» **REQUIREMENTS**: Please copy the listing from the line with "Where should I" through the line with "pyautogui.click(x=364, y=552)", changing "notifications bell" to "settings gear" and keeping everything else the same. Leave the pictures out.

» **RAW DATA**:
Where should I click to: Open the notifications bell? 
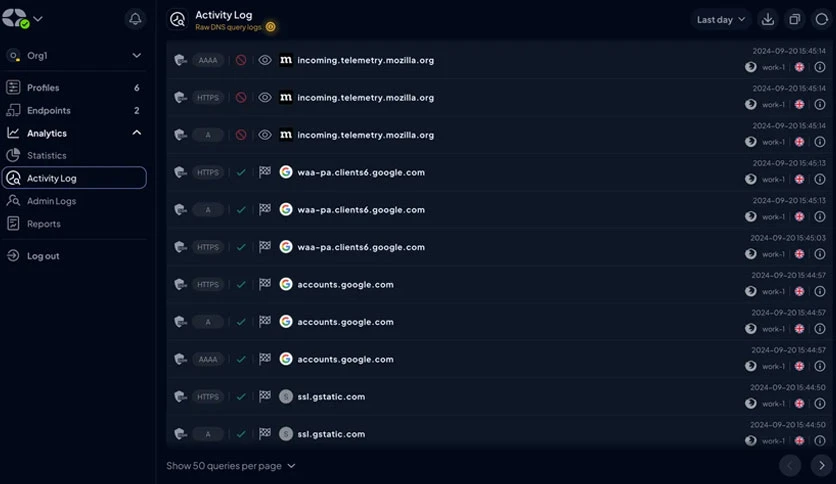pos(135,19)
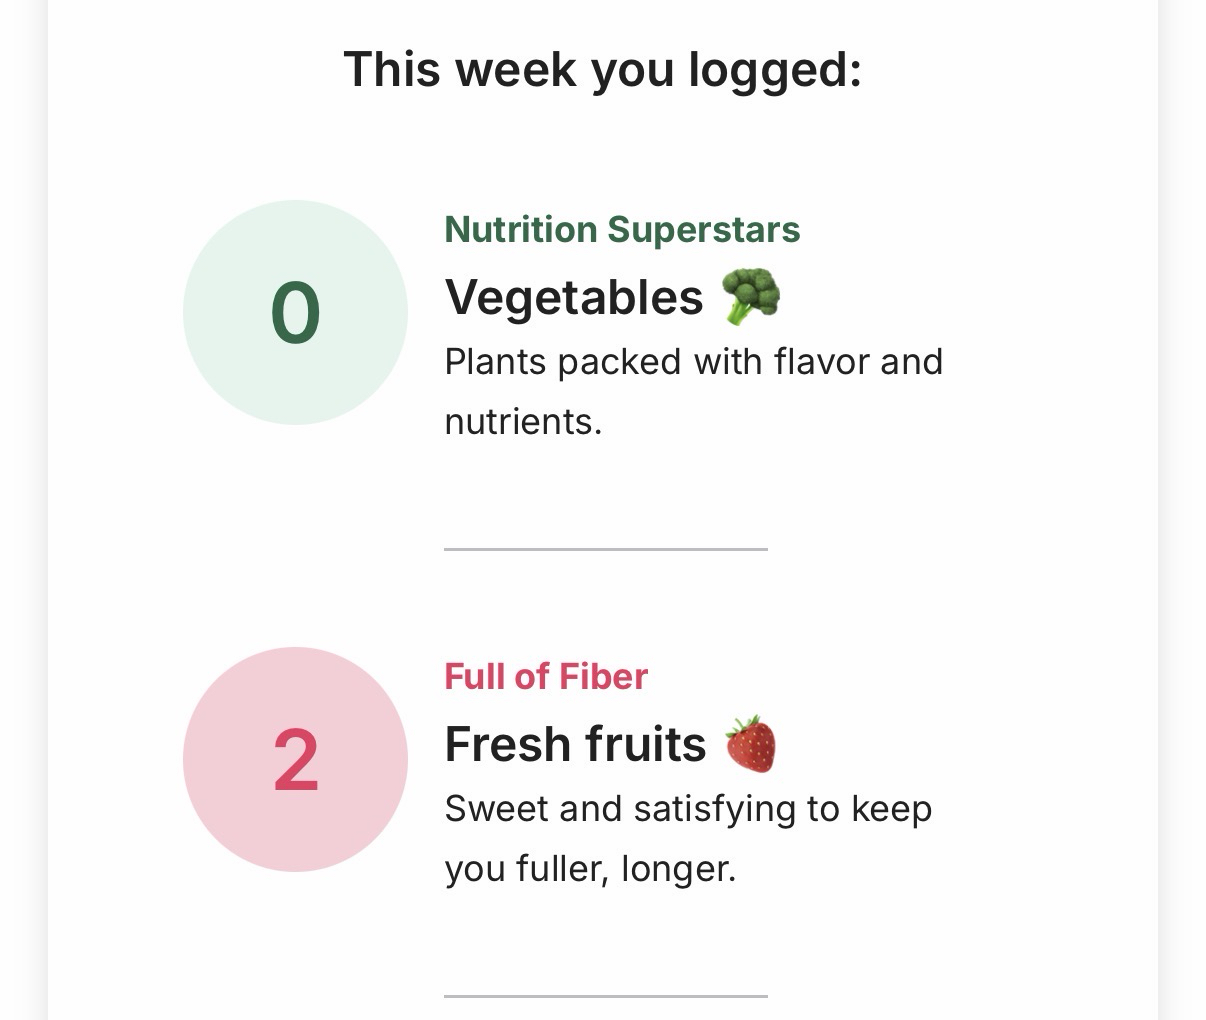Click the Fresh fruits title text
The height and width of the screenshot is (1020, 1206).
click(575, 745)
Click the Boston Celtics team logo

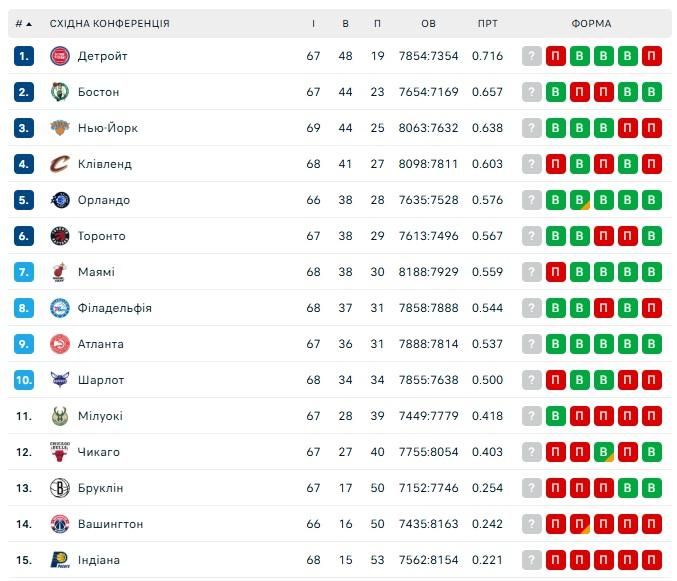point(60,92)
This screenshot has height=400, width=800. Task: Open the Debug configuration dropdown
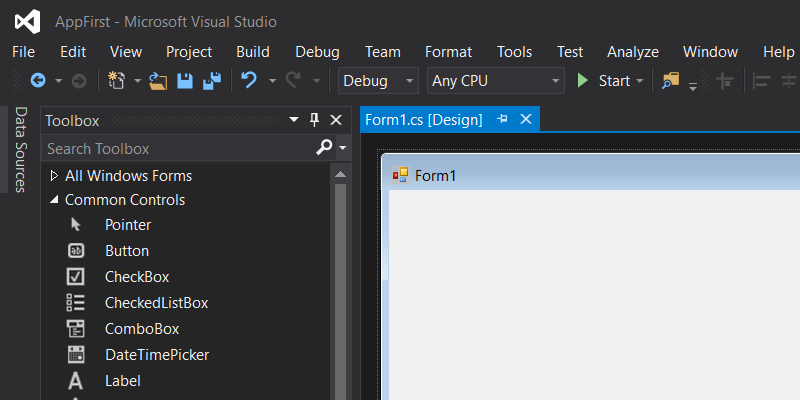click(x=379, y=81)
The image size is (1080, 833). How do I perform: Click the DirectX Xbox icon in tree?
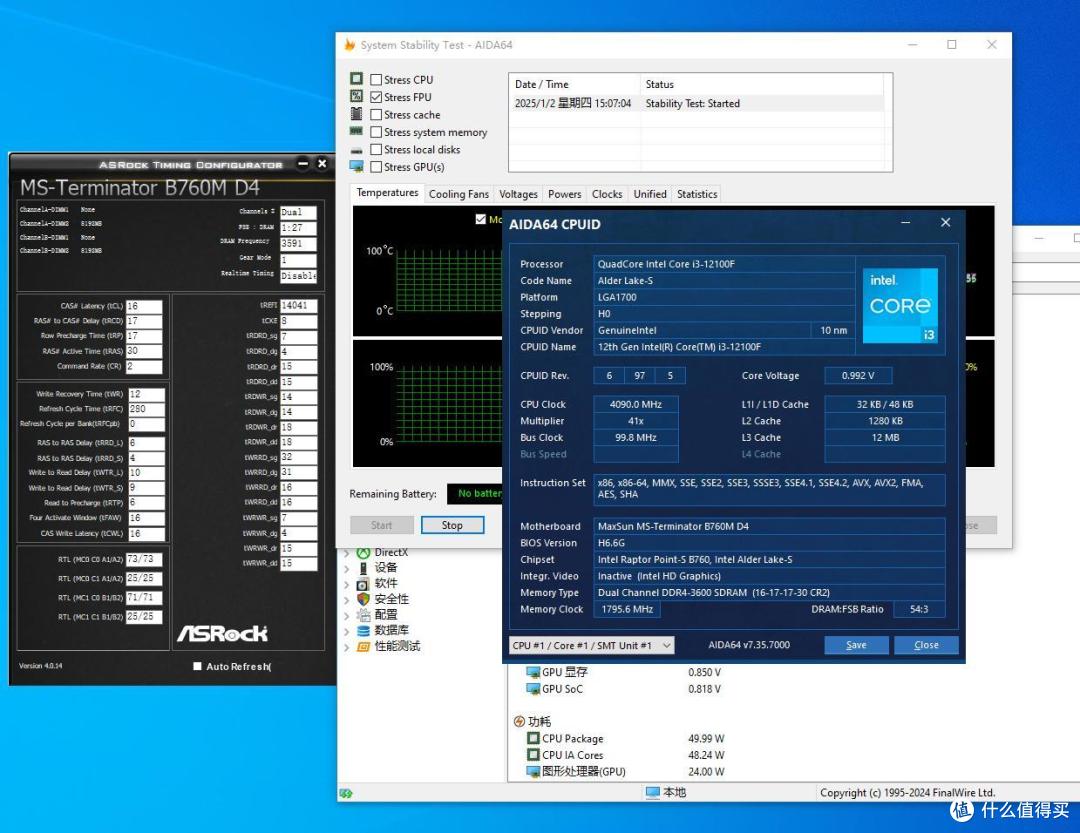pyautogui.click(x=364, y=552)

...

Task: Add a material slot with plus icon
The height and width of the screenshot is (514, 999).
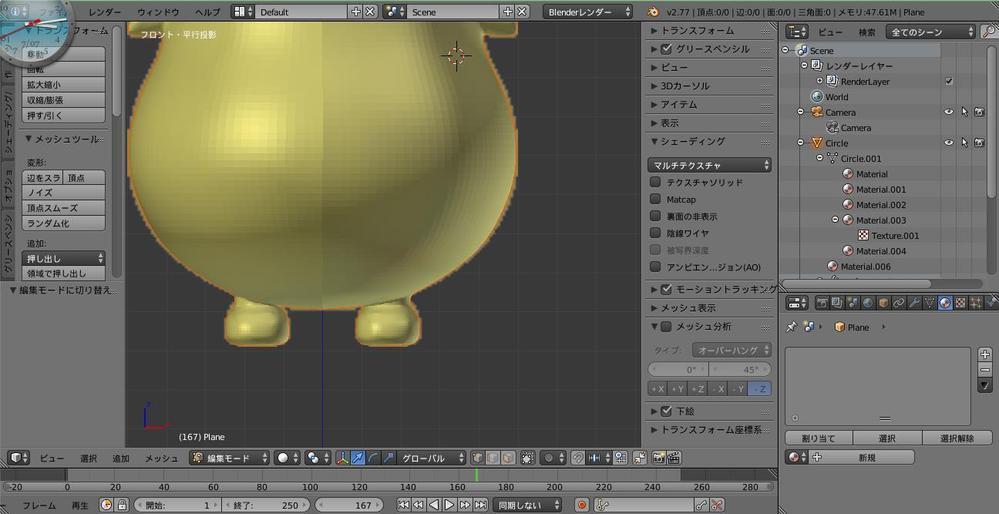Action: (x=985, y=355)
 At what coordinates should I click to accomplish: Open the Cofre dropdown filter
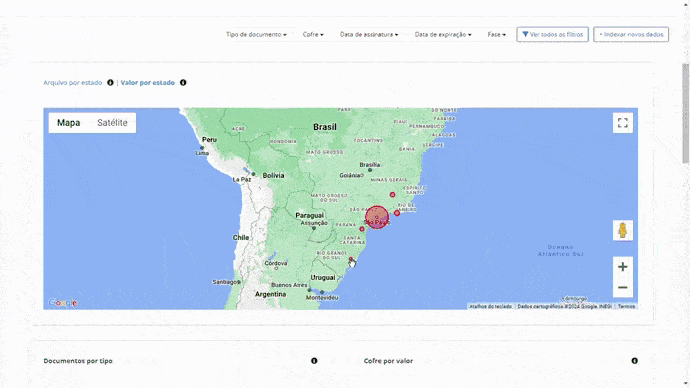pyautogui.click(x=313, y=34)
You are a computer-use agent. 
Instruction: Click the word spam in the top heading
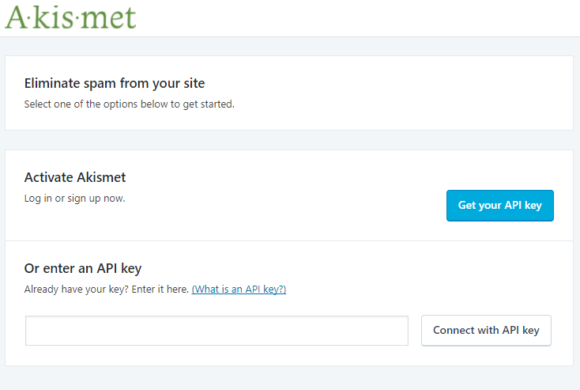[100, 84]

==

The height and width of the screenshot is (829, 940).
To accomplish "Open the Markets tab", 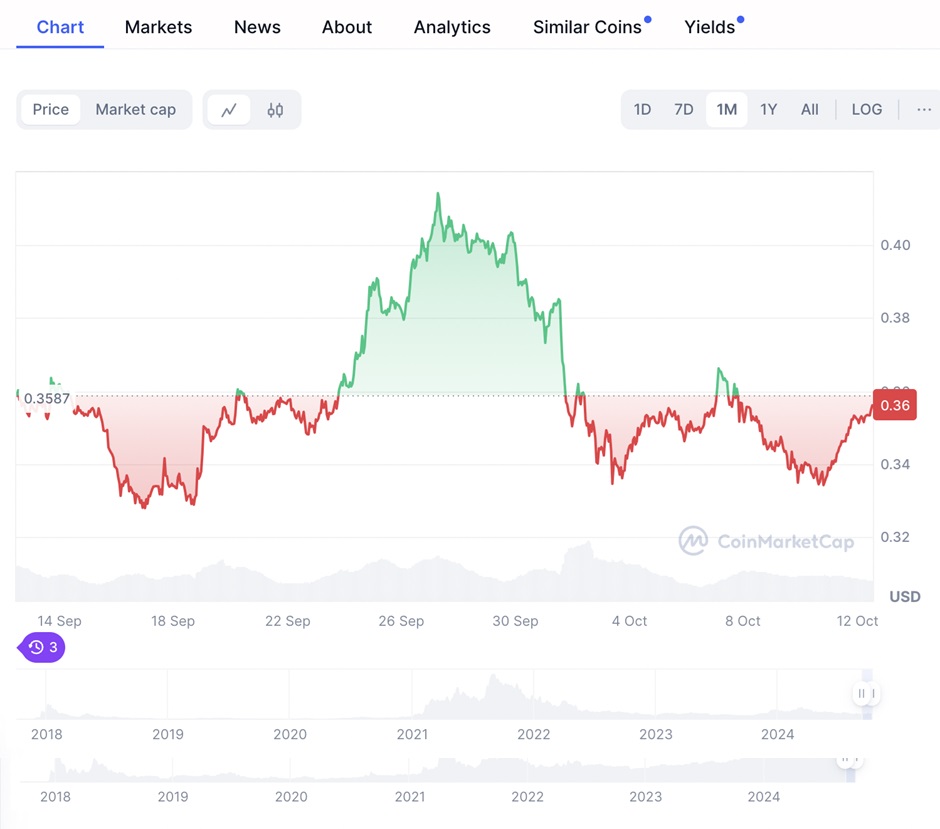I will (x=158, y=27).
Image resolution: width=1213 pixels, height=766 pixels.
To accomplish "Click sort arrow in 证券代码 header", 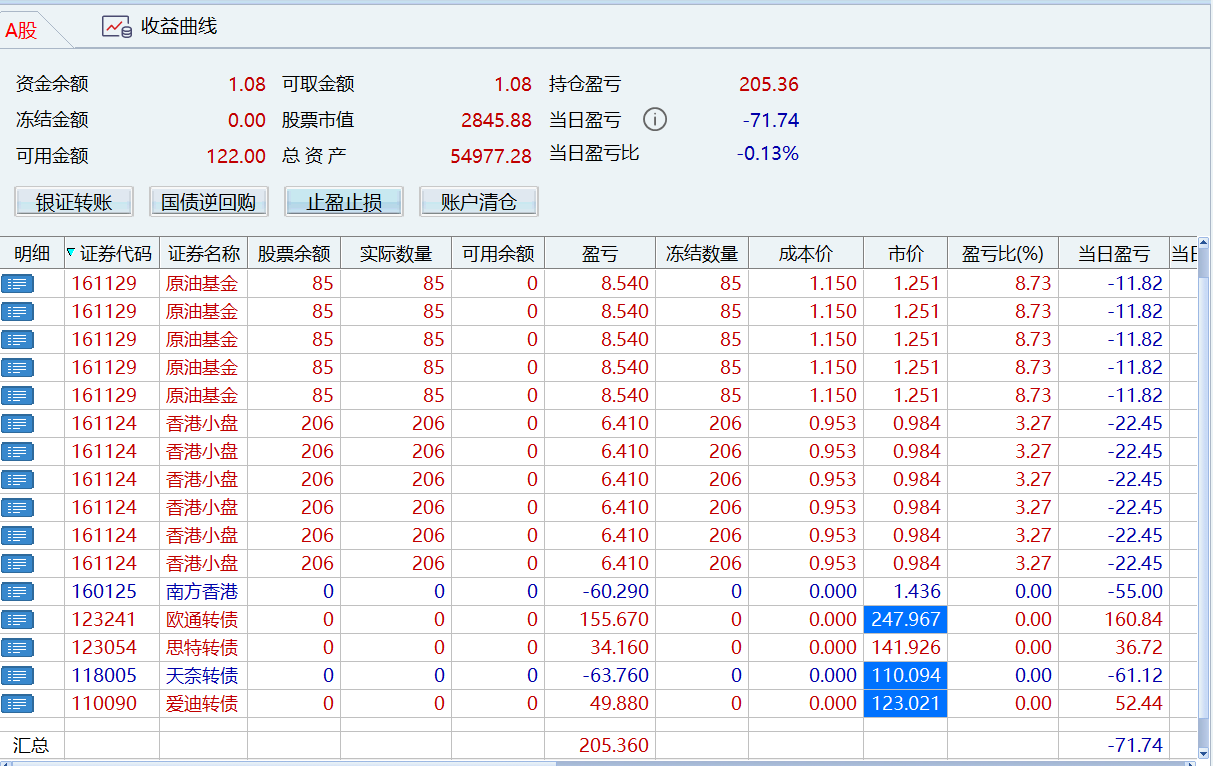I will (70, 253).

» **RESPONSE**:
Where should I click to: Open the settings gear? 
pos(135,19)
Click the Fresh fruits title text
The height and width of the screenshot is (1020, 1206).
click(575, 745)
Click the Boston Celtics team logo

point(60,92)
This screenshot has height=400, width=800. Task: Open the Debug configuration dropdown
click(x=379, y=81)
The image size is (1080, 833). How do I perform: Click the DirectX Xbox icon in tree?
pyautogui.click(x=364, y=552)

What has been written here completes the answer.